Start of DATA LISTING

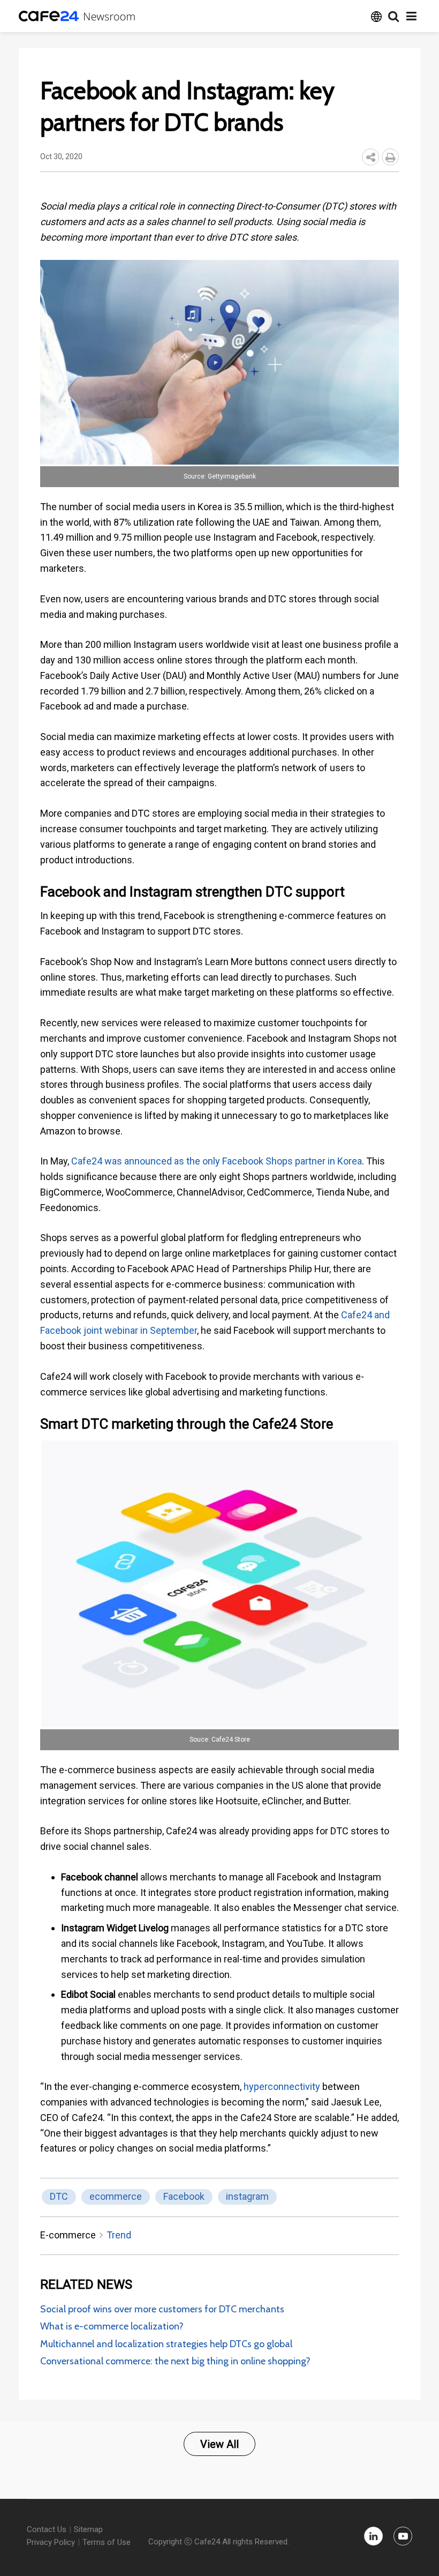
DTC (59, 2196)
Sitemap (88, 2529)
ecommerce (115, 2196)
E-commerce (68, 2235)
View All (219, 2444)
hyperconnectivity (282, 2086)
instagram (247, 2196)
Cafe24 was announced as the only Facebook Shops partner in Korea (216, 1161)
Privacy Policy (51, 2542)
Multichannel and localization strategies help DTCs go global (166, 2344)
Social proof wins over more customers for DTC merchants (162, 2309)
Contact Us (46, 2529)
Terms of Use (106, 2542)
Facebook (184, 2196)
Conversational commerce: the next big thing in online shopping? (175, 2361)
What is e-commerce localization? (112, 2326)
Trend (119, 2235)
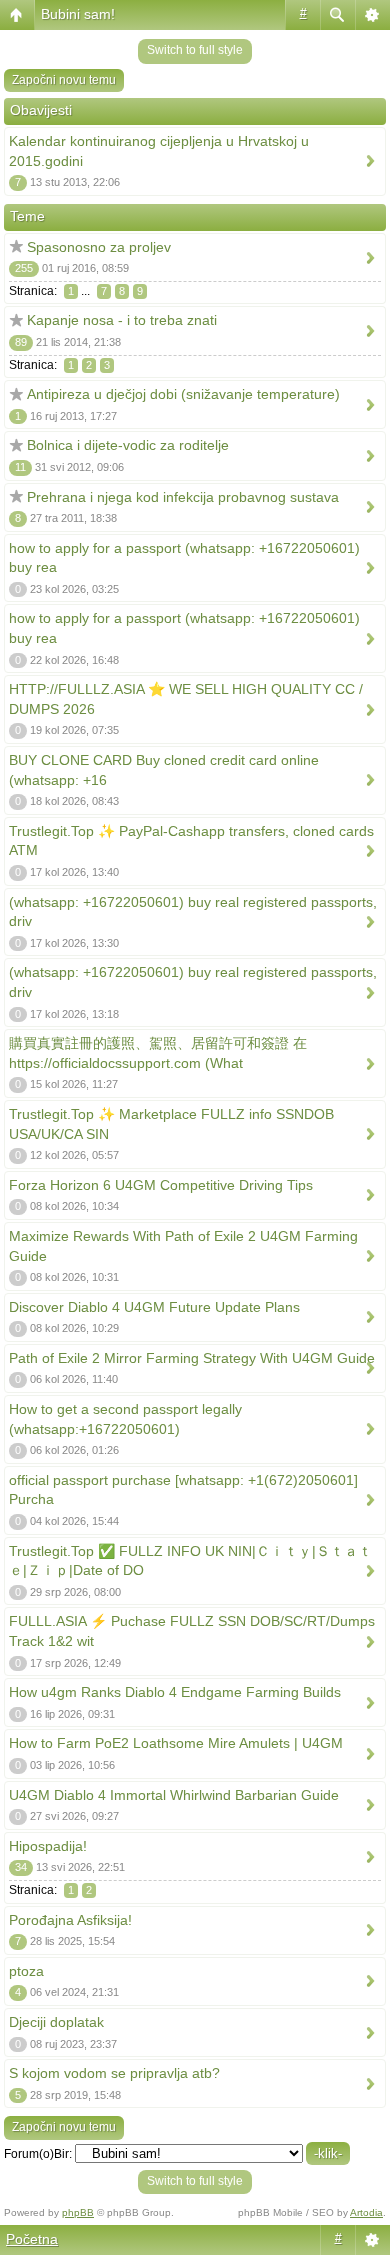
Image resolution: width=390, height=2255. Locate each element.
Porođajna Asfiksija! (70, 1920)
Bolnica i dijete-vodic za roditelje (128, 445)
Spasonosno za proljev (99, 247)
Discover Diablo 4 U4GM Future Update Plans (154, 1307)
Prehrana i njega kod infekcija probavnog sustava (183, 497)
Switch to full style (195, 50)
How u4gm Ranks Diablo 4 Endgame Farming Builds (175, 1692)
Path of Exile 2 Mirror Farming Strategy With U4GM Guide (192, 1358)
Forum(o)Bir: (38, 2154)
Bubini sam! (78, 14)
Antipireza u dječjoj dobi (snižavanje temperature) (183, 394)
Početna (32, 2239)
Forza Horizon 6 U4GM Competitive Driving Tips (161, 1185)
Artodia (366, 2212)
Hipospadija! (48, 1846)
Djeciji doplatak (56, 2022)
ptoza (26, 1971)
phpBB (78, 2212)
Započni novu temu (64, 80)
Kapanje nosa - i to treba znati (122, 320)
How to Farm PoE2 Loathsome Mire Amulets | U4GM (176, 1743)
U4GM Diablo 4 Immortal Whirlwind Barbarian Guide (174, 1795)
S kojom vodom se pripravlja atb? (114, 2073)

End of DATA LISTING

EXERCISE OBJECTIVE → Word for word, output the whole listing, but not its pictures.

SOLUTION FOR THIS PROBLEM →
DTC (59, 2196)
Sitemap (88, 2529)
ecommerce (115, 2196)
E-commerce (68, 2235)
View All (219, 2444)
hyperconnectivity (282, 2086)
instagram (247, 2196)
Cafe24 was announced as the only Facebook Shops partner in Korea (216, 1161)
Privacy Policy (51, 2542)
Multichannel and localization strategies help DTCs go global (166, 2344)
Social proof wins over more customers for DTC merchants (162, 2309)
Contact Us (46, 2529)
Terms of Use (106, 2542)
Facebook (184, 2196)
Conversational commerce: the next big thing in online shopping? (175, 2361)
What is e-commerce localization? (112, 2326)
Trend (119, 2235)
Image resolution: width=390, height=2255. Locate each element.
Porođajna Asfiksija! (70, 1920)
Bolnica i dijete-vodic za roditelje (128, 445)
Spasonosno za proljev (99, 247)
Discover Diablo 4 U4GM Future Update Plans (154, 1307)
Prehrana i njega kod infekcija probavnog sustava (183, 497)
Switch to full style (195, 50)
How u4gm Ranks Diablo 4 Endgame Farming Builds (175, 1692)
Path of Exile 2 Mirror Farming Strategy With U4GM Guide (192, 1358)
Forum(o)Bir: (38, 2154)
Bubini sam! (78, 14)
Antipireza u dječjoj dobi (snižavanje temperature) (183, 394)
Početna (32, 2239)
Forza Horizon 6 U4GM Competitive Driving Tips (161, 1185)
Artodia (366, 2212)
Hipospadija! (48, 1846)
Djeciji doplatak (56, 2022)
ptoza (26, 1971)
phpBB (78, 2212)
Započni novu temu (64, 80)
Kapanje nosa - i to treba znati (122, 320)
How to Farm PoE2 Loathsome Mire Amulets | U4GM (176, 1743)
U4GM Diablo 4 Immortal Whirlwind Barbarian Guide (174, 1795)
S kojom vodom se pripravlja atb? (114, 2073)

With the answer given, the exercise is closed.